President Joe Biden is calling for sweeping changes to the Supreme Court to restore trust and accountability amid a series of ethics scandals and unpopular rulings – but it’sunlikely those reforms will see the light of day.

On Monday, the president officially endorsed three major changes to the Supreme Court: enacting a new system in which a president appoints a justice every two years to serve for 18 years, implementing a binding code of ethics and adding a constitutional amendment to strip presidents of criminal immunity.

It arrives as the court is experiencing record-low approval ratings.

“What is happening now is not normal, and it undermines the public’s confidence in the court’s decisions, including those impacting personal freedoms,” Biden wrote in an op-ed for The Washington Post.

But the president’s bold proposal is likely to face an uphill battle – one that hasn’t been summited since 1869.
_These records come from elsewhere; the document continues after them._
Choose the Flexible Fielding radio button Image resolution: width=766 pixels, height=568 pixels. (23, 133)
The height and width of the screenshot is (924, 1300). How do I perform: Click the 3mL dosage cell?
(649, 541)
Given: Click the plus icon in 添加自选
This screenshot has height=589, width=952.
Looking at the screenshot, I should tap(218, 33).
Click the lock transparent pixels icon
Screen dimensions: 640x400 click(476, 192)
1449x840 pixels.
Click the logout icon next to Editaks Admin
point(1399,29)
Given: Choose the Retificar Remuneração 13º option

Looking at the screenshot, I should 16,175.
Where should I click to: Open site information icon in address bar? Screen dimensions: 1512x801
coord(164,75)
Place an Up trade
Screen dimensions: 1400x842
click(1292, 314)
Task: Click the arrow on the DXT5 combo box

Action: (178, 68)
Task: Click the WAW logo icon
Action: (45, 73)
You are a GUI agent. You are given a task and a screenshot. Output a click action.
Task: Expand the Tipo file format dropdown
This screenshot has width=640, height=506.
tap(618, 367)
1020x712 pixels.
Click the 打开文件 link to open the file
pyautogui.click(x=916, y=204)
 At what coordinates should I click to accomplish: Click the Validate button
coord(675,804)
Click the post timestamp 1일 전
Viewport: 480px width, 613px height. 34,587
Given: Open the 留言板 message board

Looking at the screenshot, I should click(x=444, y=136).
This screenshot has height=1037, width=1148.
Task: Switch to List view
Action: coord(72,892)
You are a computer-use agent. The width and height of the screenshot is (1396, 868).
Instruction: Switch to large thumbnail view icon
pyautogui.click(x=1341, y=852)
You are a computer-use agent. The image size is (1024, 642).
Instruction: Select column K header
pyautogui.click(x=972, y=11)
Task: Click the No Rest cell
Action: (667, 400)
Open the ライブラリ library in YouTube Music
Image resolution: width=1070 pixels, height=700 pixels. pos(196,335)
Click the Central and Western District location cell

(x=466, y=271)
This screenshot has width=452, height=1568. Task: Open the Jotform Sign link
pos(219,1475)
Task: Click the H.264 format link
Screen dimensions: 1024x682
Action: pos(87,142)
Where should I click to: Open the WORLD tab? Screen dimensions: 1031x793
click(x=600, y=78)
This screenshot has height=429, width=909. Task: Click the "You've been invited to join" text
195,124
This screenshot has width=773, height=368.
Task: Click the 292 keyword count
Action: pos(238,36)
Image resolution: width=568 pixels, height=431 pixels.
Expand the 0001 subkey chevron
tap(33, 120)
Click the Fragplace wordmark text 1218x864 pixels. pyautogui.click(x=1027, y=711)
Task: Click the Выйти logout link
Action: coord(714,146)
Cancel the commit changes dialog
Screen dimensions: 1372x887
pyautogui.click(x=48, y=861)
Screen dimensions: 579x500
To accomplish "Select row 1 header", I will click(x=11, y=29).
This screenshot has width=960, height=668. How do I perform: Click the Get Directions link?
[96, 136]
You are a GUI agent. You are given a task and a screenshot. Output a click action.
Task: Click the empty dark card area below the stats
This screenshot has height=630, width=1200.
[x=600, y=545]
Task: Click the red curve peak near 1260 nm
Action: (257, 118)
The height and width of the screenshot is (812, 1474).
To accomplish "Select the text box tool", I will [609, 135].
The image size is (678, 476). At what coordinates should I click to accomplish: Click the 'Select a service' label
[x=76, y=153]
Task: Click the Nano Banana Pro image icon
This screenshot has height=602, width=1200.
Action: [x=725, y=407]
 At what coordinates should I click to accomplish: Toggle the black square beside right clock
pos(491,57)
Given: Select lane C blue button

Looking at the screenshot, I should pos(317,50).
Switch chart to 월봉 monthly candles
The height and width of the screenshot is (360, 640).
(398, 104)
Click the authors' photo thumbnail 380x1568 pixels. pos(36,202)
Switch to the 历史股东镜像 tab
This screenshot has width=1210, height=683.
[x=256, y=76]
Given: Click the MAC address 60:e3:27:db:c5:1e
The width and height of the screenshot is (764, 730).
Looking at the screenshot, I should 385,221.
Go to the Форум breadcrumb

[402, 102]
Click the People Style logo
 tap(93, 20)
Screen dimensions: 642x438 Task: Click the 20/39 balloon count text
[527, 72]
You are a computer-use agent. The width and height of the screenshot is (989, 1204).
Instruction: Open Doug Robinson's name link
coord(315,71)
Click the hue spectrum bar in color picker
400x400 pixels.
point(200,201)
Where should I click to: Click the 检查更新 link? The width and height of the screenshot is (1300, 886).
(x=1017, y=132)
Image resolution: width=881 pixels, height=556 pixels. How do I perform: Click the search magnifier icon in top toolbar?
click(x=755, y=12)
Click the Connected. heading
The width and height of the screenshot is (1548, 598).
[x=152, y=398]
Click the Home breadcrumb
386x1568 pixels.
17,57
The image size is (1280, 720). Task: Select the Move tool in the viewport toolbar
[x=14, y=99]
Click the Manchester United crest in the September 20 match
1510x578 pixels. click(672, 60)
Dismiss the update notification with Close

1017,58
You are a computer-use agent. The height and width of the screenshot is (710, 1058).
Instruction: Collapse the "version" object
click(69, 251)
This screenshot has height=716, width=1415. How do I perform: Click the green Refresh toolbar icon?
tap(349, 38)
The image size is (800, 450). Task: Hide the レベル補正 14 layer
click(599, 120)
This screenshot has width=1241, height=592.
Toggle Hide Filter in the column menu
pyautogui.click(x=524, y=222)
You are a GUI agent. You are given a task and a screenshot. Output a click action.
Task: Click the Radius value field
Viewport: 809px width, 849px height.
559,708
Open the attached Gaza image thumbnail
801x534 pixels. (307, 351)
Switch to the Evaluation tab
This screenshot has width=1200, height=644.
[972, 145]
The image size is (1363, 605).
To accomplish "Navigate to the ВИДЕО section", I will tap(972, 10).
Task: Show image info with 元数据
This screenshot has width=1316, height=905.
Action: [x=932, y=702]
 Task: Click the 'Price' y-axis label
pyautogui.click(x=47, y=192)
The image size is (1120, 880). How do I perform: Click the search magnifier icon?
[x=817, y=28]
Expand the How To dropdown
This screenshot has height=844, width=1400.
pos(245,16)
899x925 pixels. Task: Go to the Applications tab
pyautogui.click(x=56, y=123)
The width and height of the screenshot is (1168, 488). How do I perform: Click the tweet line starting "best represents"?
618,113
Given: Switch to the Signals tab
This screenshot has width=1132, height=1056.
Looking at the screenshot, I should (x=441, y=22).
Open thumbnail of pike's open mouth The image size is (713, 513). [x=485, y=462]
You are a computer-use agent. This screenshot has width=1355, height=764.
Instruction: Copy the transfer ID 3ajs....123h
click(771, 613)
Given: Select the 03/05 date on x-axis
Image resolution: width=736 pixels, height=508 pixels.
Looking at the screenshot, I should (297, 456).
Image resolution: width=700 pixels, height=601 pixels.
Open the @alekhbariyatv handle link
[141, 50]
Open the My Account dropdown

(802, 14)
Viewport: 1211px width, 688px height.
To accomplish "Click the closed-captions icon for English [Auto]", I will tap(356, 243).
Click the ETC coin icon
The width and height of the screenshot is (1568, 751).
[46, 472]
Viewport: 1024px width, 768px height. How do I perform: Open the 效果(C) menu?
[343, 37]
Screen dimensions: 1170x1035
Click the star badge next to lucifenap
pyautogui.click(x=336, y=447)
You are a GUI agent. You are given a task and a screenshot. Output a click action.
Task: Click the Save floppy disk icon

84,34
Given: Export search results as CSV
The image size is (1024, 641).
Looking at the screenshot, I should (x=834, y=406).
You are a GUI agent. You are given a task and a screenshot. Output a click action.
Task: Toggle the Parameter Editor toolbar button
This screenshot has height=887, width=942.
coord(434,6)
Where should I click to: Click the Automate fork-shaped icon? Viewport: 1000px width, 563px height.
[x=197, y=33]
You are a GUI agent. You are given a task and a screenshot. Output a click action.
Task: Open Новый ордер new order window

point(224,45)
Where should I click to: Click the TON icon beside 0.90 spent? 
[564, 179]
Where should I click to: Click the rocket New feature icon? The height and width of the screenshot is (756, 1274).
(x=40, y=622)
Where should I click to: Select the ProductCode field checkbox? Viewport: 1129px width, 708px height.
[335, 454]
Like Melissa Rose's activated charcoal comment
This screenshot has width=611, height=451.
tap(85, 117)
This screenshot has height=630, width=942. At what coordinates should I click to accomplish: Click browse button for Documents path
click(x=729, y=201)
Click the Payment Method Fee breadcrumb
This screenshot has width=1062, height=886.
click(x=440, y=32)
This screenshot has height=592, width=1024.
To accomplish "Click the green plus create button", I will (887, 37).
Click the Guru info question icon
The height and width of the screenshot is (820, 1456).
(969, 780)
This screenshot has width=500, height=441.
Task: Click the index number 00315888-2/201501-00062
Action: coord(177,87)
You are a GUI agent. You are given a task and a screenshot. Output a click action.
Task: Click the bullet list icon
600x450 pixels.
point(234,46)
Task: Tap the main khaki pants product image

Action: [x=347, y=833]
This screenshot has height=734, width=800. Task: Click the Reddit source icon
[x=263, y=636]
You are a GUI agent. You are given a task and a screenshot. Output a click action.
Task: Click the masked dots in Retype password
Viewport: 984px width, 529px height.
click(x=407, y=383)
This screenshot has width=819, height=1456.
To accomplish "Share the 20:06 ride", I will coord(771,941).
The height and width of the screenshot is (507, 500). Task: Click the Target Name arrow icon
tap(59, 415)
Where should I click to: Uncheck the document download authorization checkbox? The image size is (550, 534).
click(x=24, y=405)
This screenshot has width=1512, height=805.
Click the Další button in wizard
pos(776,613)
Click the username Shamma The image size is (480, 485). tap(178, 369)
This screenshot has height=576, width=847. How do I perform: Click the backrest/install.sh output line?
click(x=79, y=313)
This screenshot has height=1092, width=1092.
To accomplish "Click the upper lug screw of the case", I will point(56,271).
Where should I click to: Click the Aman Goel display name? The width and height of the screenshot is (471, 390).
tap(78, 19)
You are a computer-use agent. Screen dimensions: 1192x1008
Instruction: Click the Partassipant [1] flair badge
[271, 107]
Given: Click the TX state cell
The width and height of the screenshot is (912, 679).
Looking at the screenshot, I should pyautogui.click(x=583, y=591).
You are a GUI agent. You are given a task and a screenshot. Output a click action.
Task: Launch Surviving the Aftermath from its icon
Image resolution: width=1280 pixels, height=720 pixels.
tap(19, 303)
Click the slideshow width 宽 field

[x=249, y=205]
There is nothing in the Constitution that indicates the Supreme Court must have a certain number of justices or hold office for life. Instead, the Constitution says justices, “shall hold their offices during good behavior,”

Only Congress has the power to change the structure of the court, including how many justices serve and for how long, by passing legislation. To do so requires congressional approval in both chambers, which is unlikely given Republicans control the House.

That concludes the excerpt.